Posted on the 03 December 2016 by Christopher Saunders

The Spider's Stratagem

"Wine is like a man: it can have flaws and still be pleasing."

Bernardo Bertolucci made The Spider's Stratagem (1970) just after completing The Conformist, though it didn't receive a fraction of the acclaim. It's a beautifully shot, somewhat strained allegory of cultural heroism, presented with maximum pretension.
Athos Magnani (Giulio Brogi) arrives in the small town of Tara, seeking the truth about his deceased father (also played by Brogi). The senior Magnani was executed by Mussolini's fascists in the late '30s for his role in a foiled assassination plot. But Athos discovers that his father's death wasn't as clear-cut as it seems, and he's menaced by a trio of middle aged men who'd prefer he look no further.

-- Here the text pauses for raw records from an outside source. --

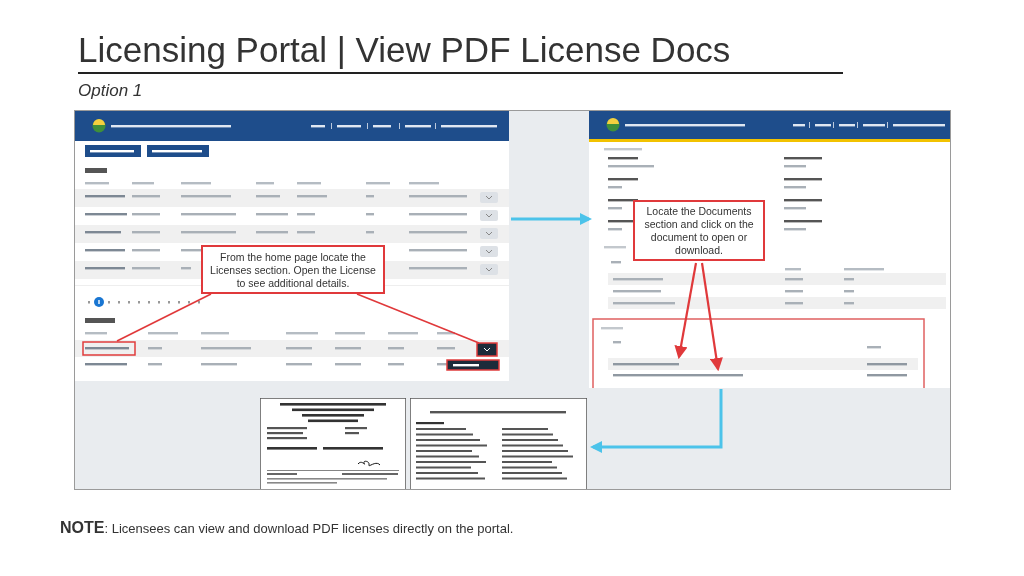 The image size is (1024, 576). What do you see at coordinates (460, 51) in the screenshot?
I see `slide-title: Licensing Portal | View PDF License Docs` at bounding box center [460, 51]. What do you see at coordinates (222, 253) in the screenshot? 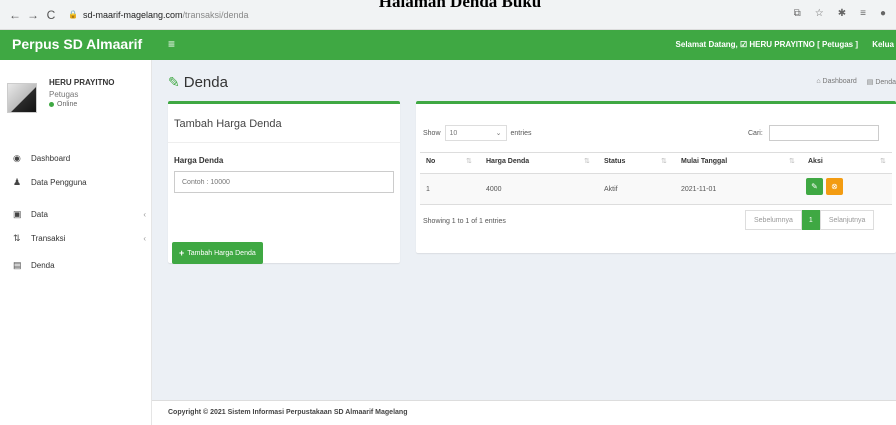
I see `add-fine-button-label: Tambah Harga Denda` at bounding box center [222, 253]. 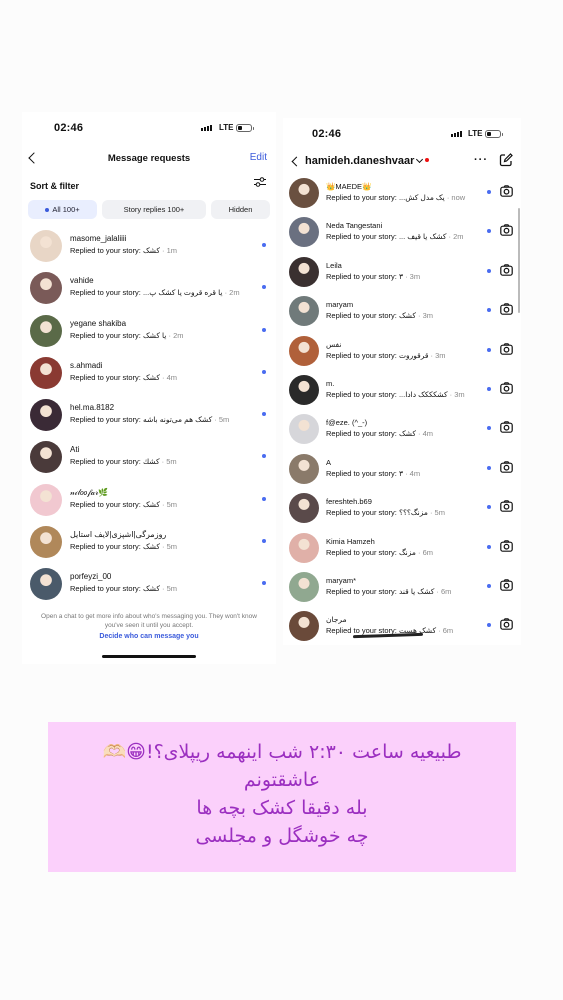 What do you see at coordinates (402, 626) in the screenshot?
I see `list-item: مرجان Replied to your story: کشک هست · 6m` at bounding box center [402, 626].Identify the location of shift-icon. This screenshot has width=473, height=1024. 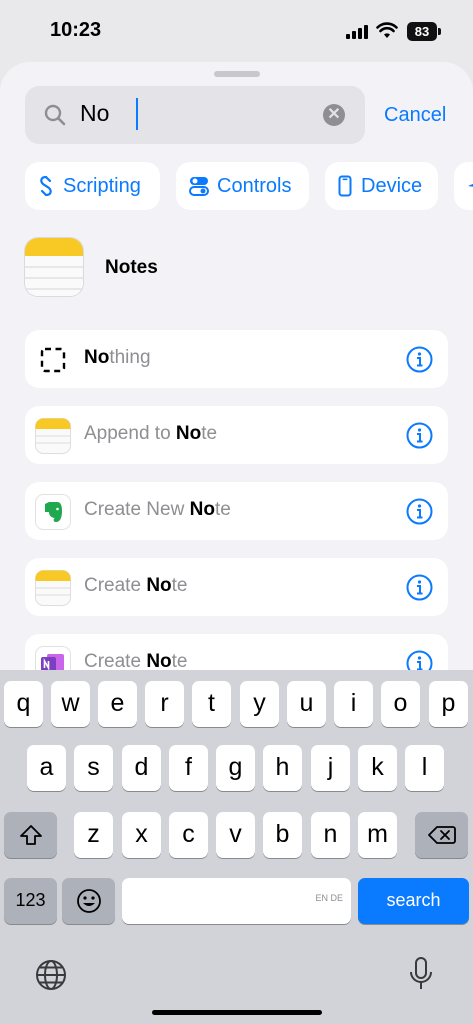
(30, 835).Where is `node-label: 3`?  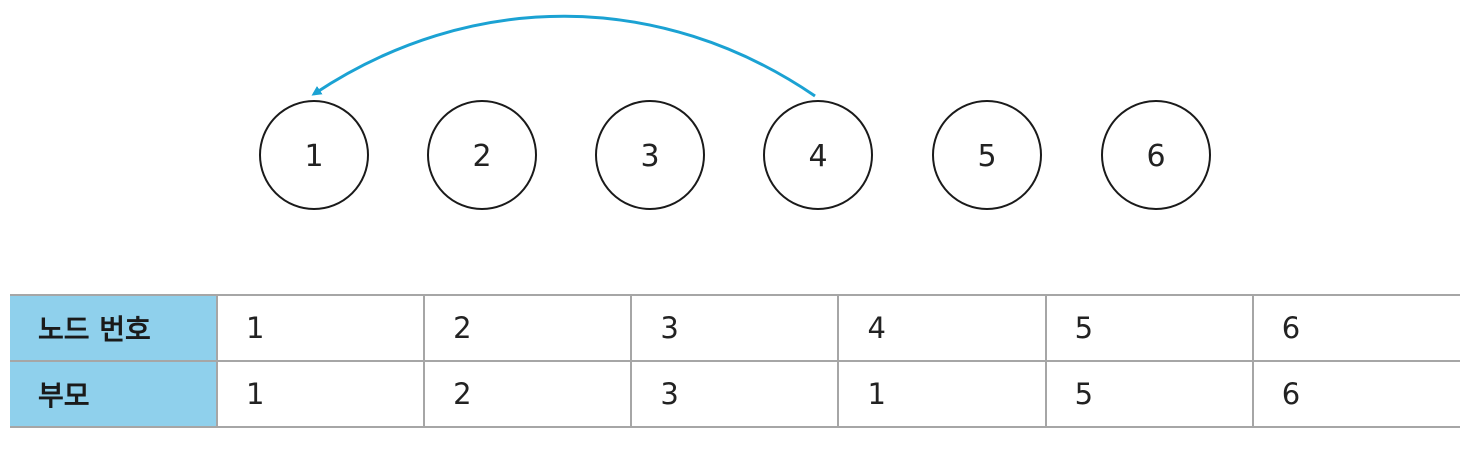 node-label: 3 is located at coordinates (650, 156).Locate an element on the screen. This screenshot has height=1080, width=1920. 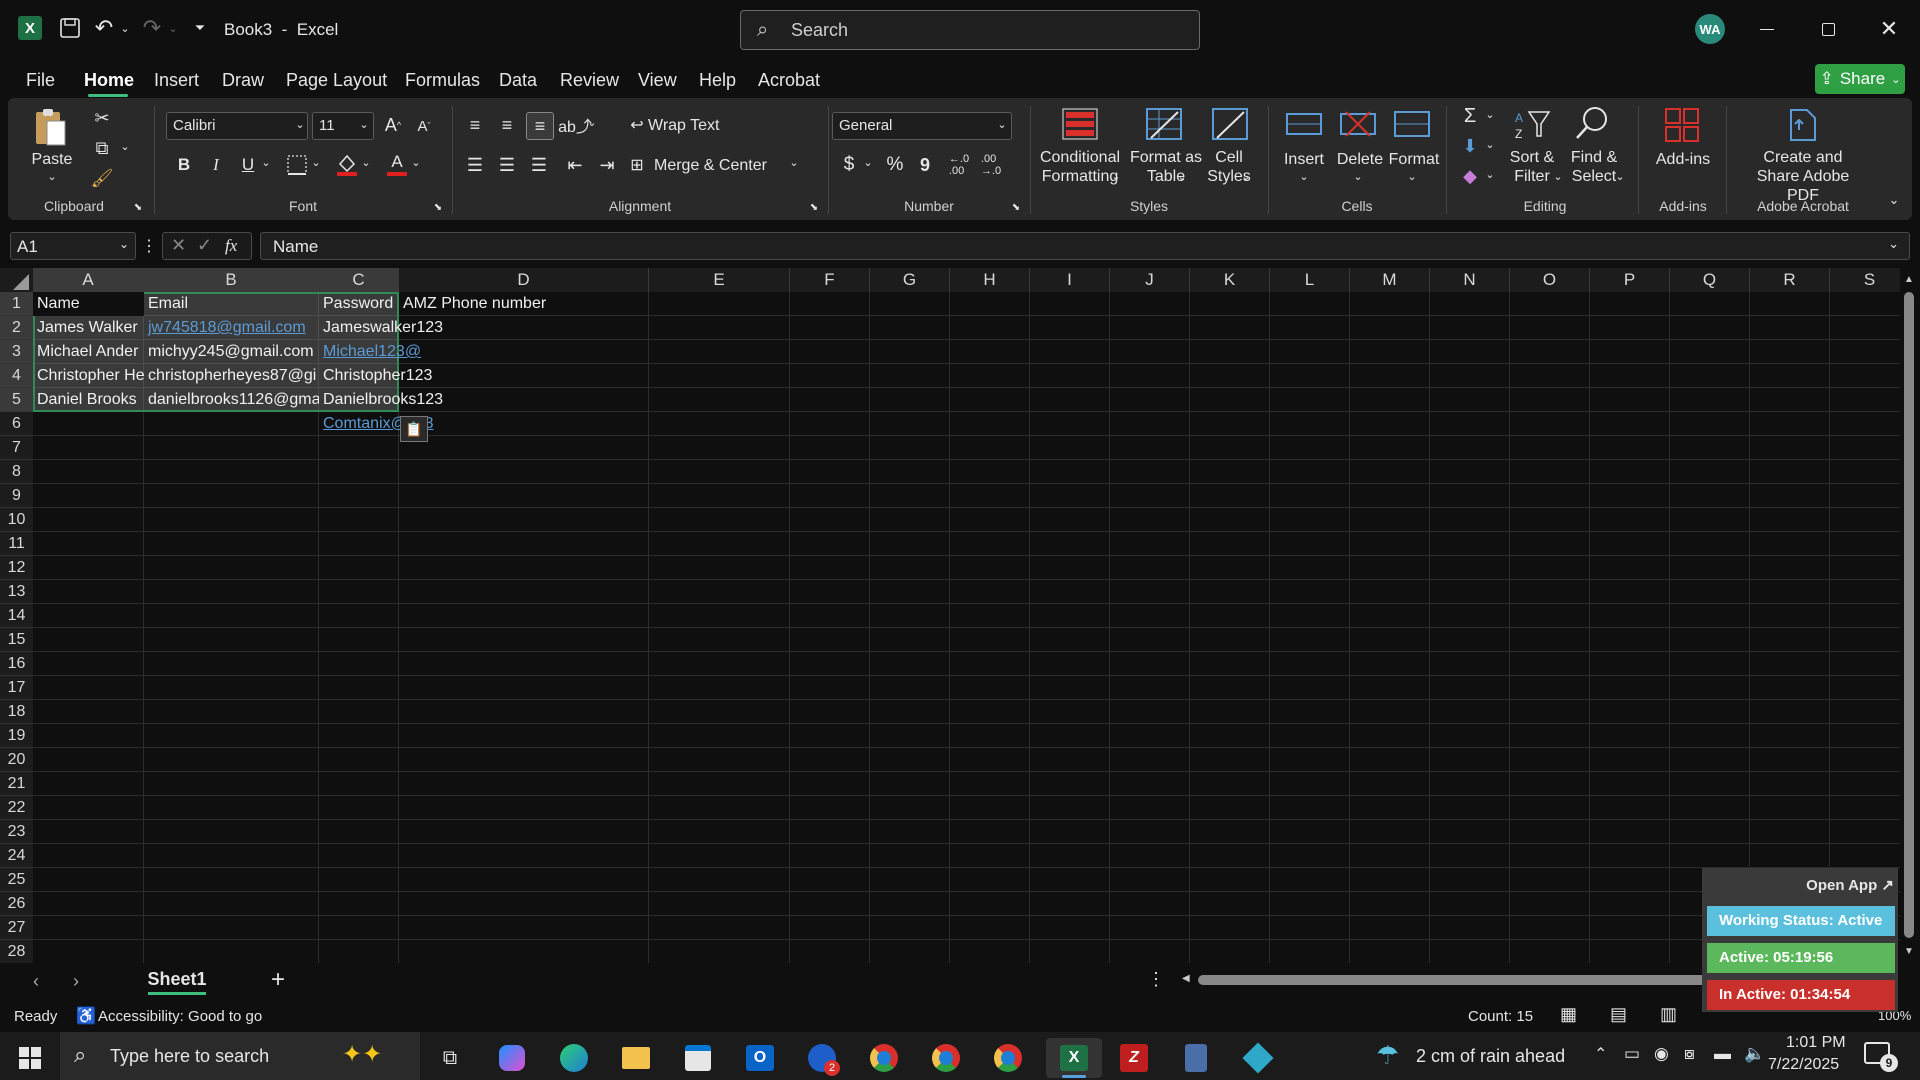
collapse-ribbon-icon: ⌄ is located at coordinates (1894, 200).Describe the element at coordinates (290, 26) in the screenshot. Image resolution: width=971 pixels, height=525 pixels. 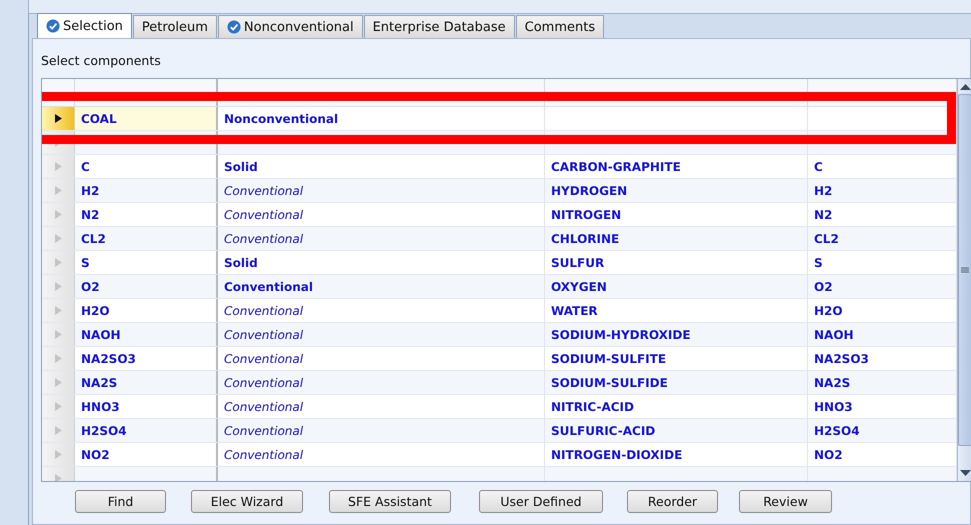
I see `tab: Nonconventional` at that location.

The Spider's Stratagem lists a Jorge Luis Borges story as its provenance, though it equally resembles a baroque Bad Day at Black Rock. Tara jealously guards its past secrets, with Athos facing death threats and Draifa's (Alida Valli) friendlier inducement. Bertolucci and photographer Vittorio Storaro cloak it in claustrophobic touches, framing Athos in a dark blue twilight peering across the way at orange-lit doors, surrounded by hostile, suspicious villagers. Bertolucci blends Verdi tunes (including a full-scale opera) with a dance set to Giovinezza, contrasting Italy's artistic self-image and sordid past.
Other touches seem more strained: a weird interlude involving an escaped lion, a torture scene staged like a bullfight (with Athos sporting a red bandana as cows moo on the soundtrack, for slower viewers). These are the sort of "meaningful" touches that make viewers groan. The allegorical resonance of a lion killed and stuffed, a symbol of heroism betrayed, isn't hard to fathom, but it's so pointedly symbolic it's headache inducing. Similarly, casting the same actor as father and son often makes flashbacks difficult to distinguish from present narrative.
Naturally, Spider ends with the revelation that Athos' "heroic" death was a farce, meticulously rehearsed by Resistance fighters who present him as a hero. It's a moral borrowed from Borges but constantly replayed, in everything from The Man Who Shot Liberty Valance to The Simpsons. Athos grows ensnared in his father's story, preferring myth to sordid reality; an enduring cultural malaise no one's willing to penetrate.
Giulio Brogi is an adequate lead as modern Athos, but not overly compelling; he's more engaging as the charismatic, tragicomic Resistance fighter. Alida Valli's coarse, desperate inflections give her enigmatic character an edge. Pippo Campanini's glowering villain, sporting white hat and jacket, is impressively imposing, but the other supporting players are unmemorable.
The Spider's Stratagem comes freighted with the artistry and messaging you'd expect from Bernardo Bertolucci. Compelling in parts, it's too crude to make a lasting impression.